=== Quoted text ===
A man adds that humans have hearts, suggesting the officers act with compassion as they are taking his livelihood away.
The caption in the video states that the video was captured at a forest reserve in Raub, Pahang yesterday, 4 July.
Photos and other videos circulated online show more than a dozen durian trees lying on a stretch of land with the fruit still attached to the branches.
The incident on Sunday is believed to be the latest conflict in the ongoing bitter land dispute between farmers and the state government.
Following the incident, 18 farmers were arrested by the police
Save Musang King Alliance (SAMKA), a group of durian farmers involved in the legal dispute, said the farmers were taken to the Raub district police headquarters for allegedly trespassing, reported Malaysiakini.
Tras assemblyperson Chow Yu Hui, who was at the scene yesterday, told authorities that the farmers had obtained a stay order by the Court of Appeal, thus allowing them to legally enter the land.
He was later arrested under Section 186 of the Penal Code for obstruction of a public servant in the discharge of his functions.
However, he was released on bail at midnight today, 5 July, but the 18 farmers are still detained. The Vibes reported that the police have received a two-day remand order on them.
They are being investigated under Section 47 of the Forestry Act for entering a "closed forest" without authorisation.
SAMKA said authorities cut down about 200 trees belonging to three farmers on Sunday
However, China Press reported Pahang Forestry Department director Mohd Hizamri Yasin as saying that his personnel did not encroach into the area that was given a stay order by the appellate court as they were merely clearing durian trees planted at the forest reserve.

=== Dataset extract ===
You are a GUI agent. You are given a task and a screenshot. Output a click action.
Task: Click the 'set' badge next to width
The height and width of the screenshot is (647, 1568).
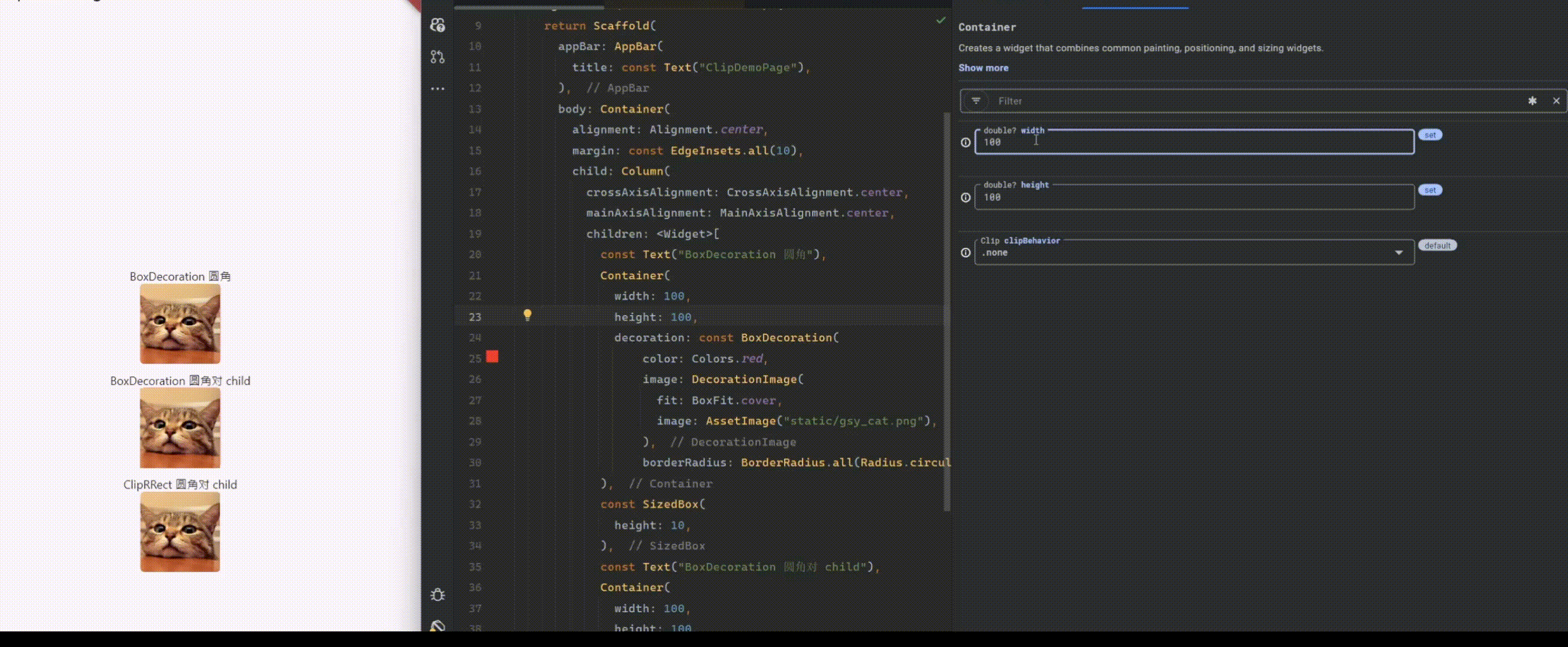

=== Written exercise A ===
Reproduce the passage of the Raub durian dispute article starting with "A man adds that" and going on through "to the branches.".
=== Written exercise B ===
In the article on the Raub durian dispute, under which section of the Penal Code was Chow Yu Hui arrested?
=== Written exercise C ===
Carry on the article about the Raub durian dispute past its final sentence.

=== Task output A ===
A man adds that humans have hearts, suggesting the officers act with compassion as they are taking his livelihood away.
The caption in the video states that the video was captured at a forest reserve in Raub, Pahang yesterday, 4 July.
Photos and other videos circulated online show more than a dozen durian trees lying on a stretch of land with the fruit still attached to the branches.

=== Task output B ===
Section 186 of the Penal Code, for obstruction of a public servant in the discharge of his functions.

=== Task output C ===
He stressed that the cleared area was not on the land that is in dispute between the durian farmers and Royal Pahang Durian Resources-PKPP Sdn Bhd (RPDR-PKPP).
In a statement today, DAP secretary-general Lim Guan Eng said that his party will offer legal assistance to the 18 farmers detained.
The heart of the matter began March last year when the Pahang government signed a joint venture with a company said to be linked to Pahang royalty, establishing RPDR-PKPP
According to Malay Mail, farmers have been cultivating the king of fruit at the location for over a decade.
They tried to apply for the land titles through the proper channels for many years, but were repeatedly rejected by the state government. They were told to vacate their plantations in July last year.
A month later, RPDR-PKPP put forward a legalisation scheme to allow farmers to continue cultivating durians at the land but they had to pay a 'rent' of RM6,000 per acre for the year and an additional levy of up to RM20,000 per acre based on the durians produced.
In January this year, the Court of Appeal granted the farmers a stay against their eviction, reported Free Malaysia Today.
The court ruled that the authorities are not allowed to evict or prevent the farmers from entering their orchards.